Right next to the Basilica, is the stunning Bergamo Duomo, the only cathedral remaining in the city – since there was another 9th century cathedral, which was destroyed by the Venetians in the 16th century.
By this time you’ll probably think it’s time to move further away from Piazza Vecchia, right? Wroooong! You’ll regret if you don’t stop at Campanone, a tower with the largest bell in Lombardy, for amazing views of the whole town (including the lower city and the surrounding hills). You can go up the 230 stairs for a good cardio workout…or just take the elevator. 😉
San Vigilio Castle – a quick funicular away is a castle with the perfect view over the whole Citta Alta and the Bergamo Alps, if you find the not-so-secret staircase in the walls.
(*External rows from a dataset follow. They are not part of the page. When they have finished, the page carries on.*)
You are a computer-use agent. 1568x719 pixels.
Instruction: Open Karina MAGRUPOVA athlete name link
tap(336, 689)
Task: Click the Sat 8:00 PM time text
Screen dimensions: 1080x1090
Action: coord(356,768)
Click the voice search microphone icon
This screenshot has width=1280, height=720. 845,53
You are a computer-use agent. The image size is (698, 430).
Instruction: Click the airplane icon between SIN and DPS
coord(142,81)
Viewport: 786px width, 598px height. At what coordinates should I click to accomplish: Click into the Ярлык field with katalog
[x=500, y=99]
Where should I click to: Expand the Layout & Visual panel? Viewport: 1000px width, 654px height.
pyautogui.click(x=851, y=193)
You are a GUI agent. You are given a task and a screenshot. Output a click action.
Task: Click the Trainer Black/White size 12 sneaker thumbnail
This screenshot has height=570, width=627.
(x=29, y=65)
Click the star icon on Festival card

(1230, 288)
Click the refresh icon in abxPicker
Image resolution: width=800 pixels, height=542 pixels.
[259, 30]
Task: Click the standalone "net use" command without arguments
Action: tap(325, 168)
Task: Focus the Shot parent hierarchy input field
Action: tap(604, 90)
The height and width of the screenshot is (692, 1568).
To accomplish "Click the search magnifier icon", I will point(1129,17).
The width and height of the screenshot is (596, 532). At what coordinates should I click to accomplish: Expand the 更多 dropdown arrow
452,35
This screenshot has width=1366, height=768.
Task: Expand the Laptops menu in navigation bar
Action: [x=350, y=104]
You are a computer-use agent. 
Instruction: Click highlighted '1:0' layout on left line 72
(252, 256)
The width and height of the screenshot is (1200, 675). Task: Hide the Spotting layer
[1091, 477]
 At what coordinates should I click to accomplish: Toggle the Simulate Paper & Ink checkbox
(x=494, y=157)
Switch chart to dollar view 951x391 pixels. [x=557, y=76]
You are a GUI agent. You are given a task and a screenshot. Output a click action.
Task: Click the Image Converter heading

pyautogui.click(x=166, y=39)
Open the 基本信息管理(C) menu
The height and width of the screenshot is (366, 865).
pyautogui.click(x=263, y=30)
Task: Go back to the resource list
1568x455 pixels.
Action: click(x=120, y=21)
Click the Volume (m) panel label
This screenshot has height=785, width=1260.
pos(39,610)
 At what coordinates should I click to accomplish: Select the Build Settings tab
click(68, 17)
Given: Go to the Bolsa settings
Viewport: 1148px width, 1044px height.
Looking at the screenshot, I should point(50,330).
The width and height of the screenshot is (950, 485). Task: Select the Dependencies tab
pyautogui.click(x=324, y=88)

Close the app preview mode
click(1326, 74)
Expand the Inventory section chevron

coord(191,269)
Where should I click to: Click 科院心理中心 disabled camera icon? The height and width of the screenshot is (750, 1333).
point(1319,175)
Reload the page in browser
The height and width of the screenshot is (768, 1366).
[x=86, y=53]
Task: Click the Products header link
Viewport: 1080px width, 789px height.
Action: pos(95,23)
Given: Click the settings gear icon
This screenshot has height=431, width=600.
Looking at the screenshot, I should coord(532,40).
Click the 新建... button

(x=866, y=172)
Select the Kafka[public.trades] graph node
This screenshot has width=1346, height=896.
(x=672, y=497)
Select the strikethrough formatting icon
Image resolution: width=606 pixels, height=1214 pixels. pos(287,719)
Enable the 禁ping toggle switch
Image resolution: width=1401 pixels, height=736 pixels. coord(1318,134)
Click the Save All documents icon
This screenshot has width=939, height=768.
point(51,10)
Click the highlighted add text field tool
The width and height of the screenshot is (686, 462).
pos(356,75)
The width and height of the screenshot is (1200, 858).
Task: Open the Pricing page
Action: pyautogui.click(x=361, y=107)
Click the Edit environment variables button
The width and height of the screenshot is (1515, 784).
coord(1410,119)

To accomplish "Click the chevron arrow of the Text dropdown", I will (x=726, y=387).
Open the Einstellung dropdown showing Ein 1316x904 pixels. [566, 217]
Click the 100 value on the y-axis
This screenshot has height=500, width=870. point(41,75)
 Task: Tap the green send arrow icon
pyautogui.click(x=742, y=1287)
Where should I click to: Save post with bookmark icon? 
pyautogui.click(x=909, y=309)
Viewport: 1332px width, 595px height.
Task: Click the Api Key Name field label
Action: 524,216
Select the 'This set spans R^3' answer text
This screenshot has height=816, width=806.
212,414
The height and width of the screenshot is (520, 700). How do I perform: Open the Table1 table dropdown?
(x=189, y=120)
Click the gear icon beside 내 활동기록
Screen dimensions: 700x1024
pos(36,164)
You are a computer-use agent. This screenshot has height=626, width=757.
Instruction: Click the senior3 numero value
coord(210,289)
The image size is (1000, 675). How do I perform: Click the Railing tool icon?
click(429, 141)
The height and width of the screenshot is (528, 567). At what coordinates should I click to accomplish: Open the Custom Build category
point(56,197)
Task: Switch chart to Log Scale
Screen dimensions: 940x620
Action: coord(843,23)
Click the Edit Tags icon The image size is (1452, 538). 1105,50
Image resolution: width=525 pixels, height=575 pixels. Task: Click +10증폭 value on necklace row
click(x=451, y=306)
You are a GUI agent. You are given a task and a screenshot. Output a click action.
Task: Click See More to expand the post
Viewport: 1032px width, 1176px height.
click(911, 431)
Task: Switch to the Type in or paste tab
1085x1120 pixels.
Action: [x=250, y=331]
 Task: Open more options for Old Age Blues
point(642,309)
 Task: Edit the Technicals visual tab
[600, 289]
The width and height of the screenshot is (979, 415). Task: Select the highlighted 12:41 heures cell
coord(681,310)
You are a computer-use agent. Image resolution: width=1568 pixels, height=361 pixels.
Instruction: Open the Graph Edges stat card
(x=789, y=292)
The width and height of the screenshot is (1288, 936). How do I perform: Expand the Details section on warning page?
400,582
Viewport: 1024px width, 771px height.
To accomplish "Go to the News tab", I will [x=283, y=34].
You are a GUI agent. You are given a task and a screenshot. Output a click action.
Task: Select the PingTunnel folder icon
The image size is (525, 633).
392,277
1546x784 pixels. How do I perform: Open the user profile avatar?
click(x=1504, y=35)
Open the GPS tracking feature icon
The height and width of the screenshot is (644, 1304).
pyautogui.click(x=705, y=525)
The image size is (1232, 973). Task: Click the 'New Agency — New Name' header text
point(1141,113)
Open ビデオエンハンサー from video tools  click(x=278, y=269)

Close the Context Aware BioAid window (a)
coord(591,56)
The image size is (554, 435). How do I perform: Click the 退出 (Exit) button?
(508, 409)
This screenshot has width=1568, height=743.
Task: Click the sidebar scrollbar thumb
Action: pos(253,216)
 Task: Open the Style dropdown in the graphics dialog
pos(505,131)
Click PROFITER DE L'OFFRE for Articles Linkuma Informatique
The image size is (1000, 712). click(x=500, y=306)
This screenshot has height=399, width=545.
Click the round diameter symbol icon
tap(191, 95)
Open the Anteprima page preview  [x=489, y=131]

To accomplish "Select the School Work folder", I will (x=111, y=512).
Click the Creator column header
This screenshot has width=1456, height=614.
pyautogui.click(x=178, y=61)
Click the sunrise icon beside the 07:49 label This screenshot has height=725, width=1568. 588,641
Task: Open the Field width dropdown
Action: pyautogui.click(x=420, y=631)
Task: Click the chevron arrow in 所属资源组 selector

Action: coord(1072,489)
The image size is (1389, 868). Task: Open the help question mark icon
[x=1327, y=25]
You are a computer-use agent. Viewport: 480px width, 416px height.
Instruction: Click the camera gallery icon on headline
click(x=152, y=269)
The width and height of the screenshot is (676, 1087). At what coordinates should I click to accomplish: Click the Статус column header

I firmly believe that despite all this, the best thing to do in Bergamo is to just wander and get lost on its alleys. Ditch the map and just go wherever your heart takes you. Stop for a cappuccino whenever. Take a left turn because a street looks photogenic (they all do!). Walk along the walls. It’s a city best discovered on foot and this way you’ll fall in love with it every time you visit.
Getting around Bergamo
The good news is that Bergamo and especially Citta Alta are pretty walkable so it’s best to get around using your two feet. But if you don’t want to work out your feet by walking up the hill, you should know that there are two funiculars in Bergamo, one going from the lower town to Citta Alta, and another going from Citta Alta to San Vigilio Castle. A 1-zone ticket costs €1.3 and is valid for 75 minutes, so theoretically you can use the same ticket for both funiculars, if you’re able to get from one to another without stopping for a hundred photos 😉
There is also a very useful 24 hour ticket for all public transportation options that costs €3.5 for the whole city or €5 to include the airport bus as well. For €7 you can get a 72 hour ticket (includes the airport bus, there isn’t a city only version) and it’s perfect for a weekend trip.
Where to stay in Bergamo
I’ve stayed in Bergamo three times at three different acommodations and each time I had the same criteria: it needs to be close to the train station. Also, make sure the property allows late check in if you arrive Friday night, a lot of properties in Italy only allow it for a fee or don’t allow it at all. I’ve had a property that said I can’t check in at the time I request….but still proceeded to reimburse my credit card 😐. Anyway, the properties I liked and can recommend are: Pixie Dixie & Moses Malone, B&B Centrobergamo (or B&B Le Grazie, same owner, same building) and Hotel Mercure Bergamo Palazzo Dolci (24 hour reception – very important sometimes!)
Where to eat in Bergamo
The owner of the first B&B where we’ve stayed at recommended us a restaurant where locals eat and every time I’m in Bergamo, I always eat there, at Il Circolino. Located in the historic complex of Sant’Agata, better known as the old prisons of Bergamo, they always have delicious food, good wine and very reasonable prices. However, sometimes you may have to queue if you don’t have a reservation, but it’s definitely worth it!
Italy isn’t short of good coffee, but if you love specialty coffee like me, you don’t need to look further than Bugan Coffee Lab. I discovered it accidentally the last time I was there (the monkey in the window caught my eye) and I’ll definitely go again when I return.
What do you think, ready to plan a weekend in Bergamo?